La production est aujourd’hui partagée entre :
- Hethel, avec une capacité annuelle de 10 000 véhicules,
- Wuhan, propriété de Geely, capable de produire 150 000 véhicules par an.
L’écart de performance entre les deux usines souligne la fragilité industrielle du site britannique, malgré son statut historique. Dans les faits, Wuhan pourrait absorber la totalité de la production mondiale de Lotus, ce qui pose la question de la pertinence économique de maintenir Hethel.

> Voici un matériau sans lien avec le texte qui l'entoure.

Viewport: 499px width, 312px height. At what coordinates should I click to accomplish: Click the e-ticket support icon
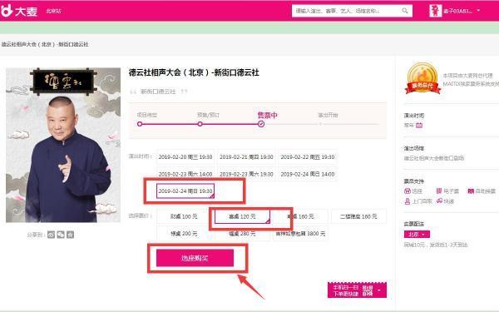(439, 191)
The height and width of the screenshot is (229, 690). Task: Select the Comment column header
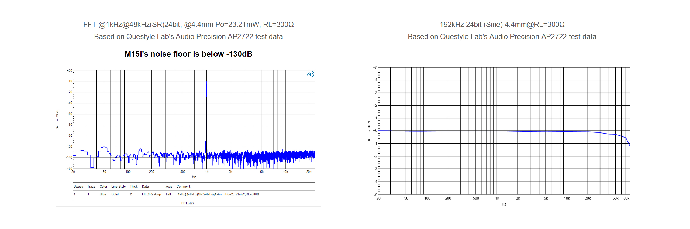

Des tensions internes et des départs qui fragilisent l’organisation
La situation actuelle de Lotus est aggravée par des départs en chaîne dans les rangs de la direction, notamment :
- Dan Balmer, ancien directeur Europe,
- Mike Johnstone, directeur commercial.
Ces départs traduisent des tensions internes liées aux choix stratégiques, mais aussi à la perte d’autonomie du siège britannique face à la direction centralisée en Chine. Le PDG de Lotus Technology, Feng Qingfeng, aurait demandé à ses cadres de préparer un plan de retrait industriel du Royaume-Uni, au profit d’une relocalisation de la production vers les États-Unis.
Cette hypothèse s’appuie sur les nouvelles taxes américaines sur les véhicules chinois, qui compliquent l’exportation depuis Wuhan. Lotus a suspendu les livraisons de son modèle Emira vers les États-Unis et arrêté temporairement la production à Hethel à partir de la mi-mai 2025, pour gérer les stocks excédentaires.
Ces tensions pèsent sur les relations entre actionnaires, et sur la capacité de Lotus à définir une stratégie cohérente. La communication publique changeante, les fuites dans la presse, et l’intervention politique d’urgence confirment l’existence de désaccords profonds en interne.
Une délocalisation vers les États-Unis en réflexion active
L’option d’un transfert de production vers les États-Unis est de plus en plus évoquée dans les échanges entre Geely, Lotus Technology, et certains investisseurs. Cette stratégie permettrait de contourner les droits de douane américains sur les véhicules chinois et de rapprocher la production du principal marché d’exportation.
Plusieurs éléments confortent cette hypothèse :
- Le marché américain représente une part croissante des ventes de Lotus,
- Les usines aux États-Unis bénéficient de subventions publiques via l’Inflation Reduction Act,
- Le coût logistique est réduit par rapport à une production en Europe ou en Chine.
Un tel déplacement impliquerait cependant :
- Une fermeture progressive de Hethel,
- Un plan social massif pour les salariés britanniques,
- Une perte de compétences industrielles spécifiques développées depuis plus de 50 ans au Royaume-Uni.
La décision finale n’a pas été officialisée, mais la pression combinée des résultats, des taxes, et des coûts de production plaide en faveur d’un scénario américain, sauf retournement stratégique. Le soutien politique de Londres pourrait retarder cette transition, mais il semble insuffisant pour l’empêcher durablement.